Can you quote the records below in full, word for word?

##### Excerpted records #####

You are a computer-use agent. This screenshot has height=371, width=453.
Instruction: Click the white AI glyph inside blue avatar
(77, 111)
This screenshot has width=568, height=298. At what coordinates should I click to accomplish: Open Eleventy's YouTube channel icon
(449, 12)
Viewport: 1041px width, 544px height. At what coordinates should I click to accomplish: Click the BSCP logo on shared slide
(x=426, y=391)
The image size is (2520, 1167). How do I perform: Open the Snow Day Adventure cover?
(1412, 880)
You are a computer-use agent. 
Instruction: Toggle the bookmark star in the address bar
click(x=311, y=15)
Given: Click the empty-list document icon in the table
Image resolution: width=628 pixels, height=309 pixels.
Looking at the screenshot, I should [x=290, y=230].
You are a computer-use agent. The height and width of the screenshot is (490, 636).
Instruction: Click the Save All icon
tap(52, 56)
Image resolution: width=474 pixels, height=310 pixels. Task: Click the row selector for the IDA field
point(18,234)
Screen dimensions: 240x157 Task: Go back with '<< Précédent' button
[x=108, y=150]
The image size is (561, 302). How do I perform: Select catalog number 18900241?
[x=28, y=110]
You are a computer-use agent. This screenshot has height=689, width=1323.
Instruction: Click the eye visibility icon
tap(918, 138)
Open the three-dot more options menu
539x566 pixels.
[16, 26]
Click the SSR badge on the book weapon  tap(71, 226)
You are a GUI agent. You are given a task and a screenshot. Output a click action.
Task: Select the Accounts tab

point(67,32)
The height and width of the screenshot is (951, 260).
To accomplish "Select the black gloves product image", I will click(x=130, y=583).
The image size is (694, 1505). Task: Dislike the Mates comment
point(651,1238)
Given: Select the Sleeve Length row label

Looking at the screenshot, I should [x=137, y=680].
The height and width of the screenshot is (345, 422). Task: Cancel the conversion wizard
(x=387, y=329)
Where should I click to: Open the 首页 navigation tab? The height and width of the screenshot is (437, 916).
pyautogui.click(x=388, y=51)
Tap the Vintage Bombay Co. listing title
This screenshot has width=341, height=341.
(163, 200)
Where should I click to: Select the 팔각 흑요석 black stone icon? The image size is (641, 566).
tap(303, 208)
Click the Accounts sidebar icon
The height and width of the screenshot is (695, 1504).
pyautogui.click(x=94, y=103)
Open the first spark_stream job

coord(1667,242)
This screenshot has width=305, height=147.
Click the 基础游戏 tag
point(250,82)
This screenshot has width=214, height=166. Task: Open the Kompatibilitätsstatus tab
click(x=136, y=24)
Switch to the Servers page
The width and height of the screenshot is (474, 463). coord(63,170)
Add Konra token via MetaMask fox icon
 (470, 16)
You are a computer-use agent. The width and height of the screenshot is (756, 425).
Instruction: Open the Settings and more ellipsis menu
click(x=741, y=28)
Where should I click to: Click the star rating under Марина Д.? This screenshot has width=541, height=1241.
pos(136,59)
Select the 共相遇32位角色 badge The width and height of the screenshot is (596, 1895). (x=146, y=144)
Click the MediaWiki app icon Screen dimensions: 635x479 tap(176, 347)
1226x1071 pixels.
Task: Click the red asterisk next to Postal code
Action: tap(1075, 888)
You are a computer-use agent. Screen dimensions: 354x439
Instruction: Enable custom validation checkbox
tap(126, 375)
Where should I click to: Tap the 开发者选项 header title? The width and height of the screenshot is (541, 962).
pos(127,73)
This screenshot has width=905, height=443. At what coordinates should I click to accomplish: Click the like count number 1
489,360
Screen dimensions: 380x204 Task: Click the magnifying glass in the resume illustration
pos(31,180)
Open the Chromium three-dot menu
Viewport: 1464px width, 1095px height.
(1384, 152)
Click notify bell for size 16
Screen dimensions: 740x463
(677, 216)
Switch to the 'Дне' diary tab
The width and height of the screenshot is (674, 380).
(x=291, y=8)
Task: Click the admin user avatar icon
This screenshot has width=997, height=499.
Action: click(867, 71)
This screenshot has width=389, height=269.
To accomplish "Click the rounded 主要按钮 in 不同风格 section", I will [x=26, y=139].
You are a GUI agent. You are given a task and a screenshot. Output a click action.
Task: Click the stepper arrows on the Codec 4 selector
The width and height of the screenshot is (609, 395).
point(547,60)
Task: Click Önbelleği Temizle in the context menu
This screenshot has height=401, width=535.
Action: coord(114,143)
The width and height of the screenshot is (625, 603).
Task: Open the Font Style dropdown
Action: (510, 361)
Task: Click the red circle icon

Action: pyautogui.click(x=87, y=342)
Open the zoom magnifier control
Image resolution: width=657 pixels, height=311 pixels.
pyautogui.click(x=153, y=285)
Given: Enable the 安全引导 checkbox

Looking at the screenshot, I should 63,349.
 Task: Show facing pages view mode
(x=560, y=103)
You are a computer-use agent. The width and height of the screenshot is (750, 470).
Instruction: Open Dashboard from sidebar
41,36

#####

Result of the task:
You are a computer-use agent. This screenshot has height=371, width=453.
Instruction: Click the white AI glyph inside blue avatar
(77, 111)
This screenshot has width=568, height=298. At what coordinates should I click to accomplish: Open Eleventy's YouTube channel icon
(449, 12)
Viewport: 1041px width, 544px height. At what coordinates should I click to accomplish: Click the BSCP logo on shared slide
(x=426, y=391)
The image size is (2520, 1167). How do I perform: Open the Snow Day Adventure cover?
(1412, 880)
You are a computer-use agent. 
Instruction: Toggle the bookmark star in the address bar
click(x=311, y=15)
Given: Click the empty-list document icon in the table
Image resolution: width=628 pixels, height=309 pixels.
Looking at the screenshot, I should [x=290, y=230].
You are a computer-use agent. The height and width of the screenshot is (490, 636).
Instruction: Click the Save All icon
tap(52, 56)
Image resolution: width=474 pixels, height=310 pixels. Task: Click the row selector for the IDA field
point(18,234)
Screen dimensions: 240x157 Task: Go back with '<< Précédent' button
[x=108, y=150]
The image size is (561, 302). How do I perform: Select catalog number 18900241?
[x=28, y=110]
You are a computer-use agent. This screenshot has height=689, width=1323.
Instruction: Click the eye visibility icon
tap(918, 138)
Open the three-dot more options menu
539x566 pixels.
[16, 26]
Click the SSR badge on the book weapon  tap(71, 226)
You are a GUI agent. You are given a task and a screenshot. Output a click action.
Task: Select the Accounts tab

point(67,32)
The height and width of the screenshot is (951, 260).
To accomplish "Select the black gloves product image", I will click(x=130, y=583).
The image size is (694, 1505). Task: Dislike the Mates comment
point(651,1238)
Given: Select the Sleeve Length row label

Looking at the screenshot, I should [x=137, y=680].
The height and width of the screenshot is (345, 422). Task: Cancel the conversion wizard
(x=387, y=329)
Where should I click to: Open the 首页 navigation tab? The height and width of the screenshot is (437, 916).
pyautogui.click(x=388, y=51)
Tap the Vintage Bombay Co. listing title
This screenshot has width=341, height=341.
(163, 200)
Where should I click to: Select the 팔각 흑요석 black stone icon? The image size is (641, 566).
tap(303, 208)
Click the Accounts sidebar icon
The height and width of the screenshot is (695, 1504).
pyautogui.click(x=94, y=103)
Open the first spark_stream job

coord(1667,242)
This screenshot has width=305, height=147.
Click the 基础游戏 tag
point(250,82)
This screenshot has width=214, height=166. Task: Open the Kompatibilitätsstatus tab
click(x=136, y=24)
Switch to the Servers page
The width and height of the screenshot is (474, 463). coord(63,170)
Add Konra token via MetaMask fox icon
 (470, 16)
You are a computer-use agent. The width and height of the screenshot is (756, 425).
Instruction: Open the Settings and more ellipsis menu
click(x=741, y=28)
Where should I click to: Click the star rating under Марина Д.? This screenshot has width=541, height=1241.
pos(136,59)
Select the 共相遇32位角色 badge The width and height of the screenshot is (596, 1895). (x=146, y=144)
Click the MediaWiki app icon Screen dimensions: 635x479 tap(176, 347)
1226x1071 pixels.
Task: Click the red asterisk next to Postal code
Action: tap(1075, 888)
You are a computer-use agent. Screen dimensions: 354x439
Instruction: Enable custom validation checkbox
tap(126, 375)
Where should I click to: Tap the 开发者选项 header title? The width and height of the screenshot is (541, 962).
pos(127,73)
This screenshot has width=905, height=443. At what coordinates should I click to accomplish: Click the like count number 1
489,360
Screen dimensions: 380x204 Task: Click the magnifying glass in the resume illustration
pos(31,180)
Open the Chromium three-dot menu
Viewport: 1464px width, 1095px height.
(1384, 152)
Click notify bell for size 16
Screen dimensions: 740x463
(677, 216)
Switch to the 'Дне' diary tab
The width and height of the screenshot is (674, 380).
(x=291, y=8)
Task: Click the admin user avatar icon
This screenshot has width=997, height=499.
Action: click(867, 71)
This screenshot has width=389, height=269.
To accomplish "Click the rounded 主要按钮 in 不同风格 section", I will [x=26, y=139].
You are a GUI agent. You are given a task and a screenshot. Output a click action.
Task: Click the stepper arrows on the Codec 4 selector
The width and height of the screenshot is (609, 395).
point(547,60)
Task: Click Önbelleği Temizle in the context menu
This screenshot has height=401, width=535.
Action: coord(114,143)
The width and height of the screenshot is (625, 603).
Task: Open the Font Style dropdown
Action: (510, 361)
Task: Click the red circle icon

Action: pyautogui.click(x=87, y=342)
Open the zoom magnifier control
Image resolution: width=657 pixels, height=311 pixels.
pyautogui.click(x=153, y=285)
Given: Enable the 安全引导 checkbox

Looking at the screenshot, I should 63,349.
 Task: Show facing pages view mode
(x=560, y=103)
You are a computer-use agent. The width and height of the screenshot is (750, 470).
Instruction: Open Dashboard from sidebar
41,36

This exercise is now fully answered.